#### Goal of the exercise
A verbatim copy of all the data is required, minus any images.

#### Supplied records
- - -

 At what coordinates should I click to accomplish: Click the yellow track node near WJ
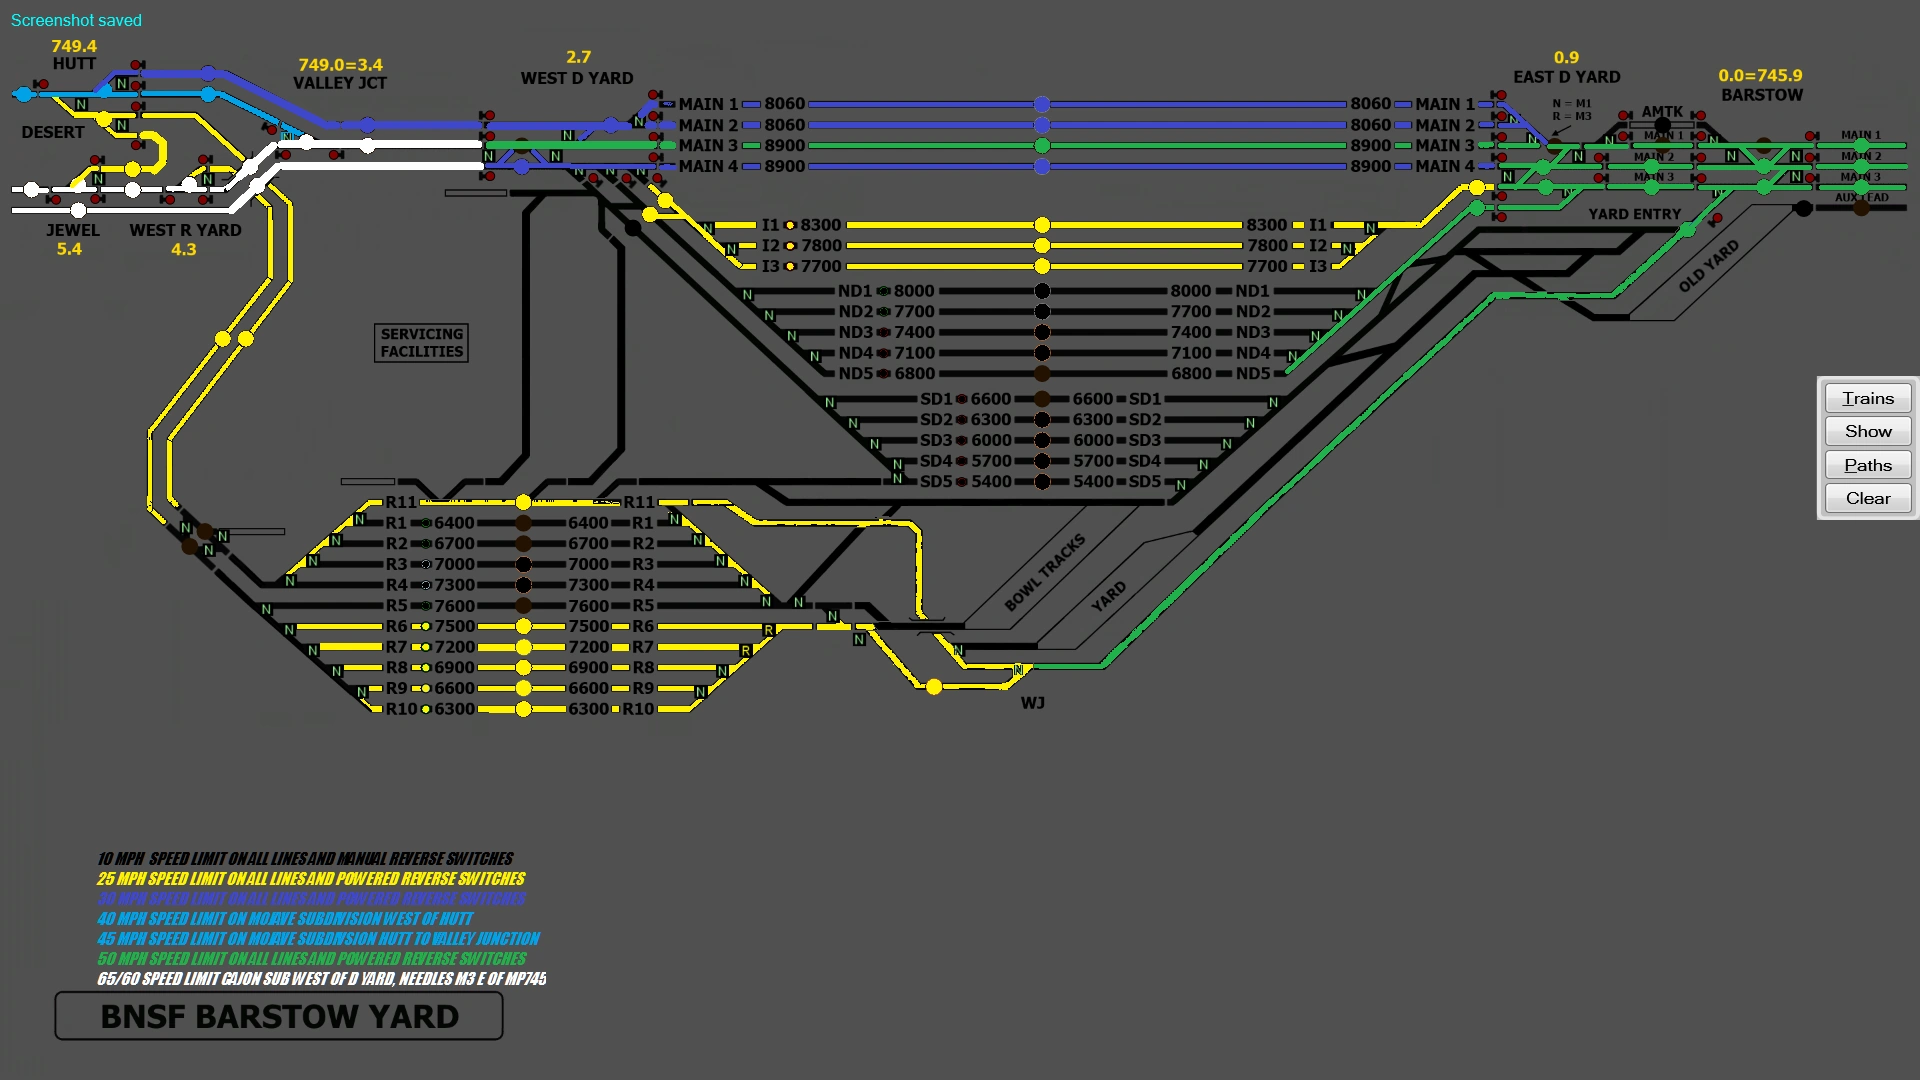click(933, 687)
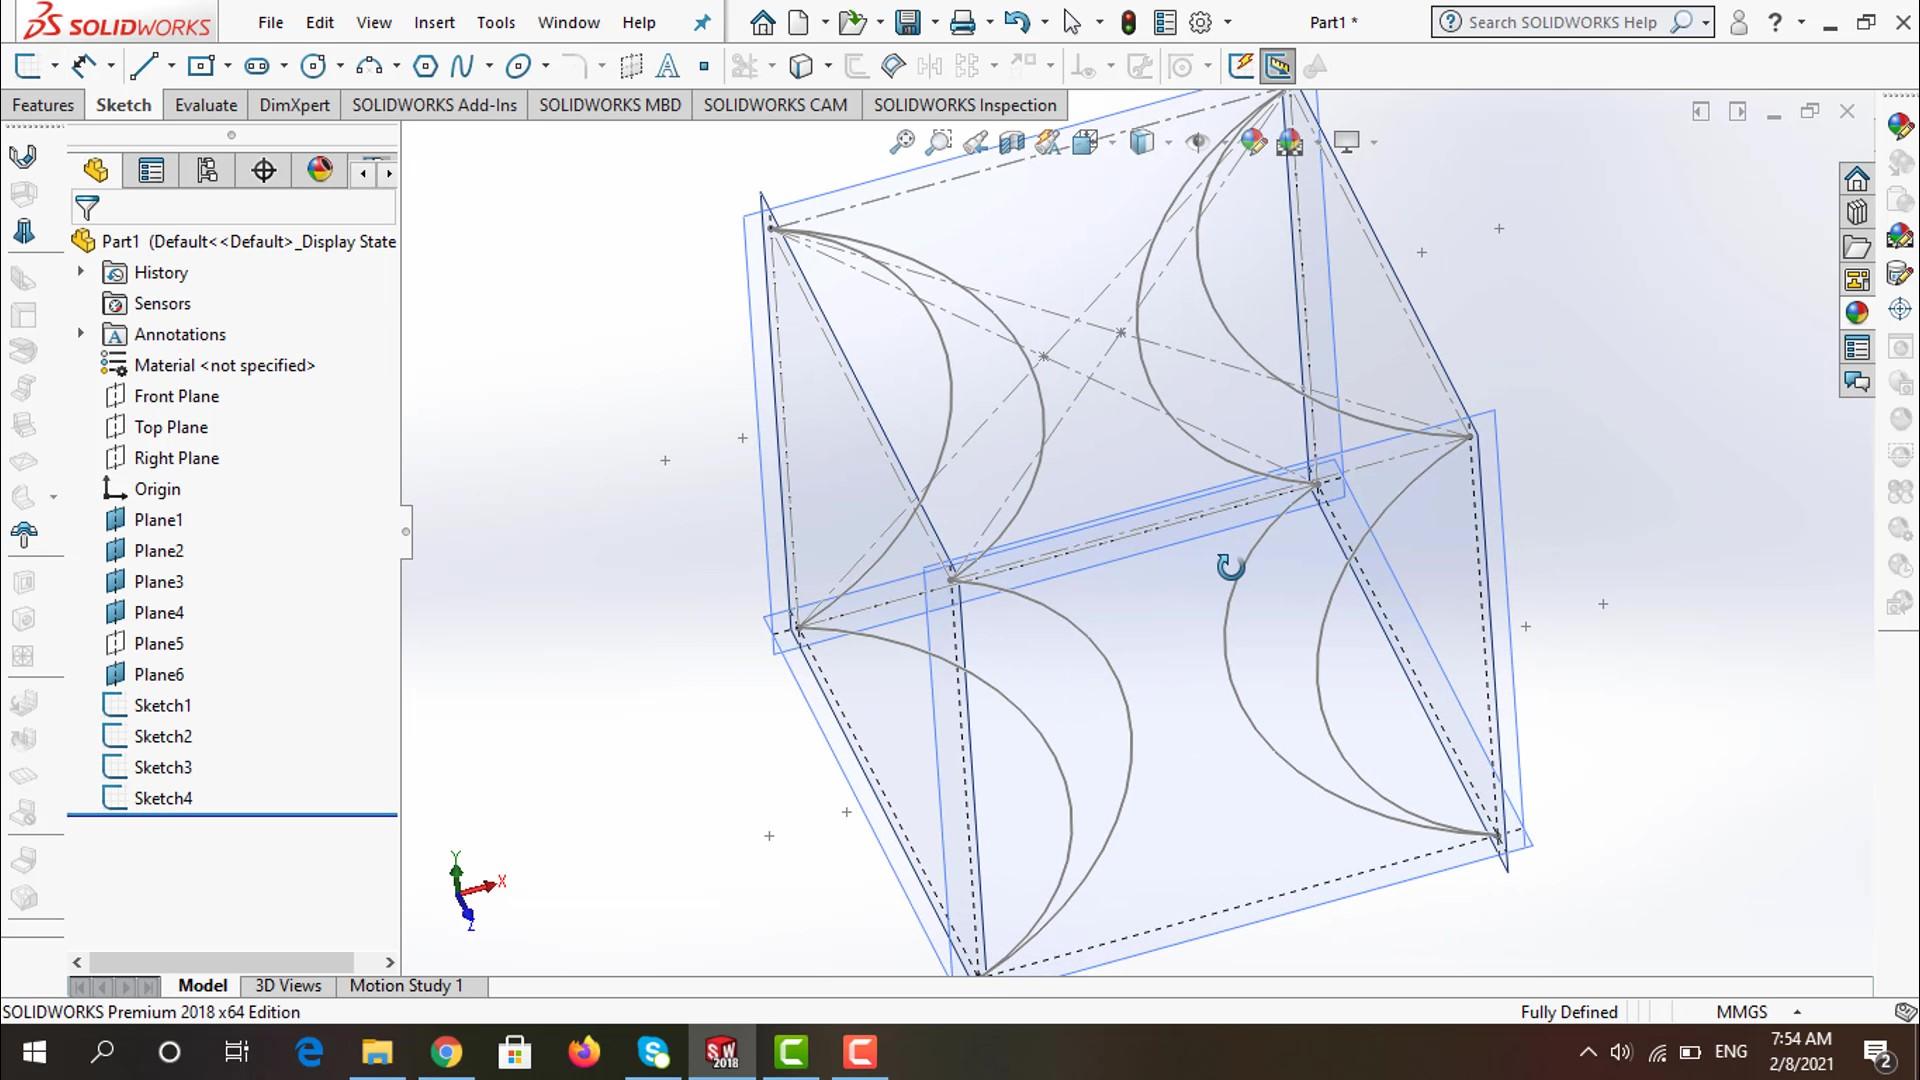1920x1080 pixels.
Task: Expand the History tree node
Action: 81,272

- - -

#### Solution for this exercise
 At what coordinates should I click to accomplish: Click the yellow track node near WJ
click(933, 687)
1920x1080 pixels.
Task: Expand the History tree node
Action: 81,272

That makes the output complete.